I just wanted to introduce the rest of my 'little' family. 

Sasha, my baby girl. She is schnauzer and cocker.












Shiner, our basset hound.











Scarlett, my kitty.











Colt... I think he is a miniature russian blue.











Johnny and June






And of course... Spike. I know you already met him, but how could I leave him out.

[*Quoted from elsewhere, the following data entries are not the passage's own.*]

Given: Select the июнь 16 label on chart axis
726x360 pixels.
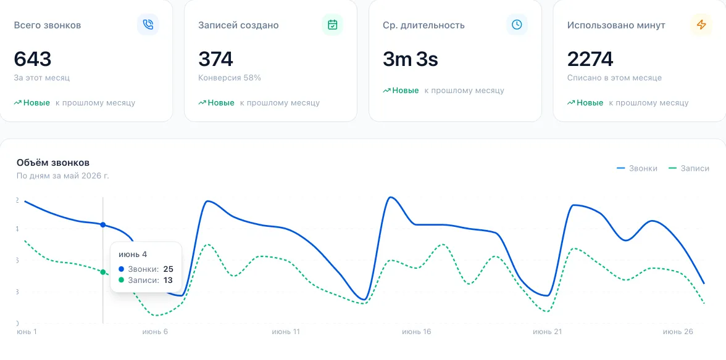Looking at the screenshot, I should (416, 332).
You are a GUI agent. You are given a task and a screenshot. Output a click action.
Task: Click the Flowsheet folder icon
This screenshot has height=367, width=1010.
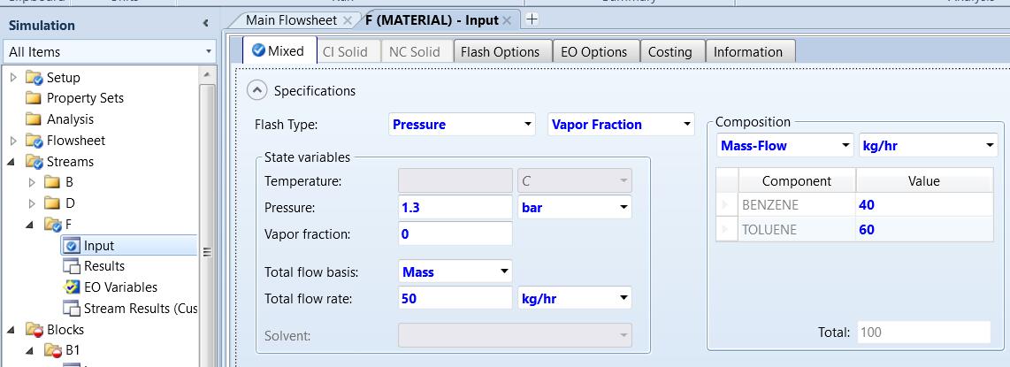[34, 141]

I also have a couple of aquariums and live with roommates that have 4 cats and two dogs and a bird and a hedghog and a snake and a beardie and two geckos. We are thinking about charging admission and calling our house a zoo. Sometimes it is very crazy, but for an animal lover like me, it is totally worth it.


----------



## TortoiseBoy1999 (Aug 16, 2012)

You should charge! That's good money right there!


----------



## jessrich87 (Aug 16, 2012)

I know, right!


----------



## Jacqui (Aug 16, 2012)

Okay, you had me from the first picture. Your family is purrfect and they just make me want to howl with laughter. Looks like you all blend together swimingly.


----------



## jessrich87 (Aug 16, 2012)

Haha thanks!


----------



## leonardo the tmnt (Aug 16, 2012)

Haha my mom thinks we have a zoo when we only have 2 dogs, 3fish and 1 sulcata named Leo


----------



## TortoiseBoy1999 (Aug 17, 2012)

leonardo the tmnt said:


> Haha my mom thinks we have a zoo when we only have 2 dogs, 3fish and 1 sulcata named Leo



Haha tell her: Mom. This guy on the forum has a friend who has 17 pets! Lol!


----------



## Eweezyfosheezy (Aug 17, 2012)

Great family!


----------



## Laura (Aug 17, 2012)

I have a lot too.. people like to come to the Farm... I like the High Five...


----------



## jessrich87 (Aug 19, 2012)

Life wouldn't be the sane without them!


----------



## wellington (Aug 19, 2012)

Great pics and very cute family. Liife without animals, what life


----------



## ALDABRAMAN (Aug 20, 2012)

Outstanding!


----------



## jessrich87 (Sep 15, 2012)

thanks


----------



## remitort071312 (Sep 19, 2012)

Here's my family  two sulcatas and a tegu and the kitty


----------